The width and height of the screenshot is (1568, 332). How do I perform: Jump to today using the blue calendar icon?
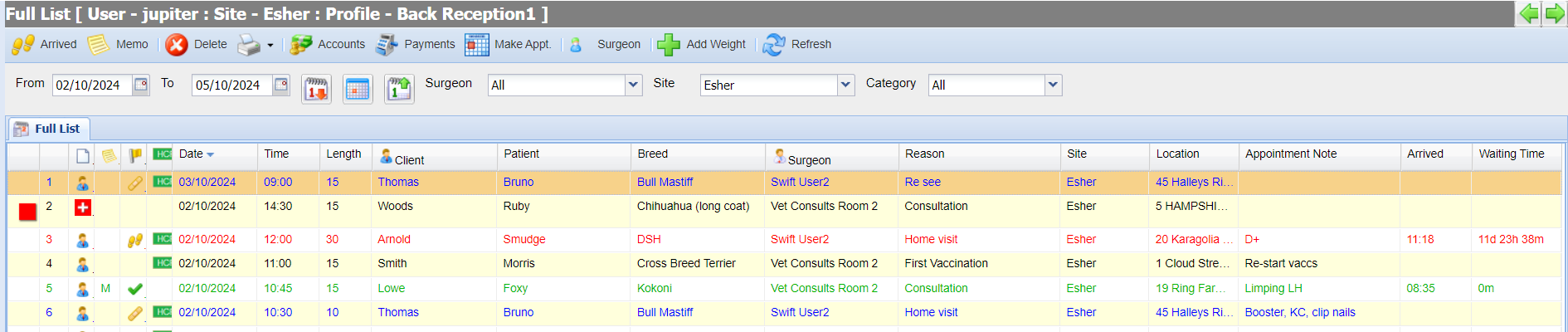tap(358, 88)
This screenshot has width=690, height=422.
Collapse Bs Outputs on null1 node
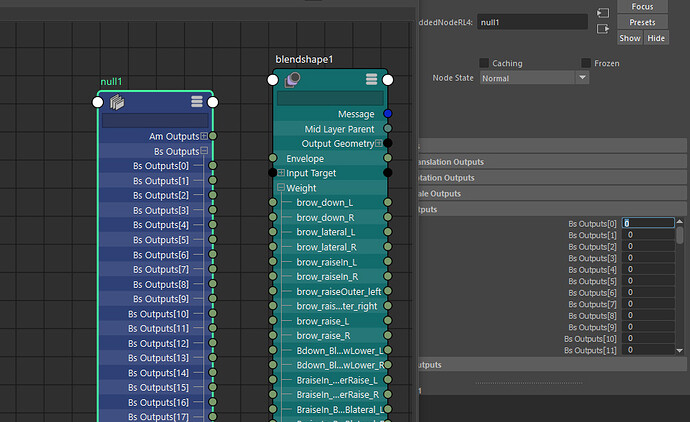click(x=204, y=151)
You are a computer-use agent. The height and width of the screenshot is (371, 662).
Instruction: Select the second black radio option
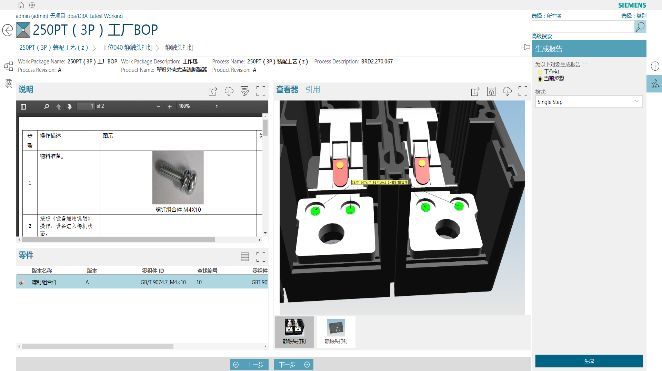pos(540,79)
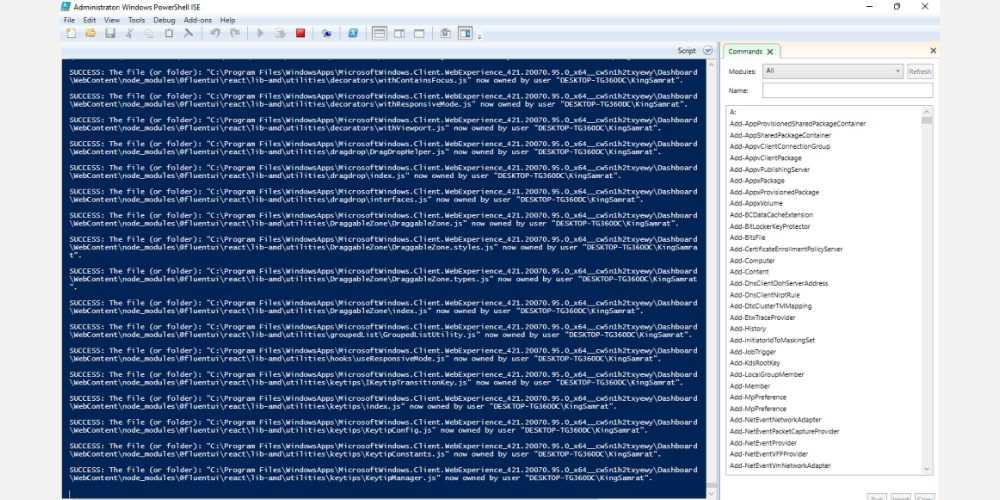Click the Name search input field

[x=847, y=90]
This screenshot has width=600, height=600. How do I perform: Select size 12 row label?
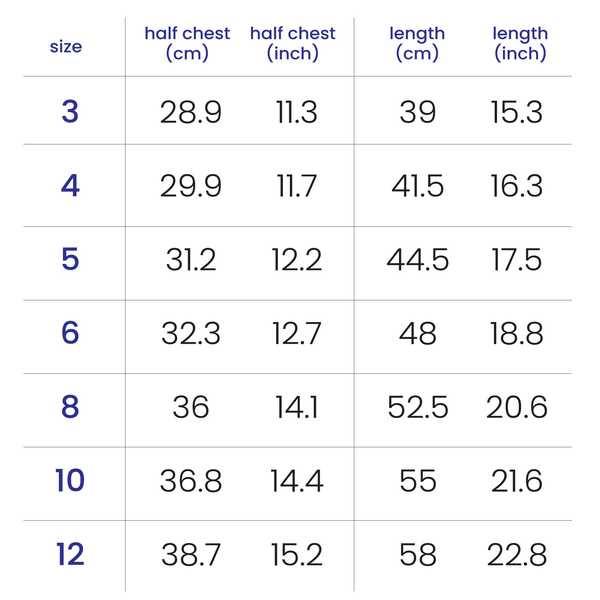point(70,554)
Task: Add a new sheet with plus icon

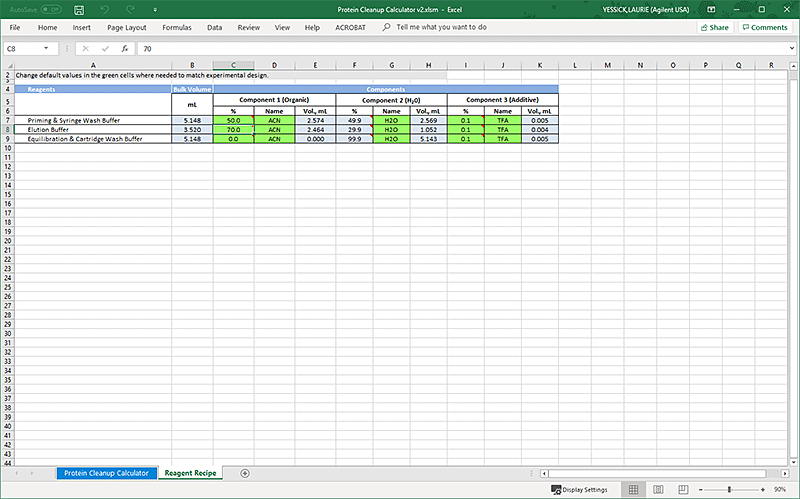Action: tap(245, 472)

★ ★ ★ ★

**Directions:** The entries above are to be repeated in full, except for their pictures.

**Expected output:**
The width and height of the screenshot is (1568, 332). How do I perform: Jump to today using the blue calendar icon?
tap(358, 88)
This screenshot has width=690, height=422.
Collapse Bs Outputs on null1 node
click(x=204, y=151)
You are a computer-use agent. The height and width of the screenshot is (371, 662).
Instruction: Select the second black radio option
pos(540,79)
Click the Name search input field

[x=847, y=90]
This screenshot has width=600, height=600. How do I perform: Select size 12 row label?
point(70,554)
Task: Add a new sheet with plus icon

Action: tap(245, 472)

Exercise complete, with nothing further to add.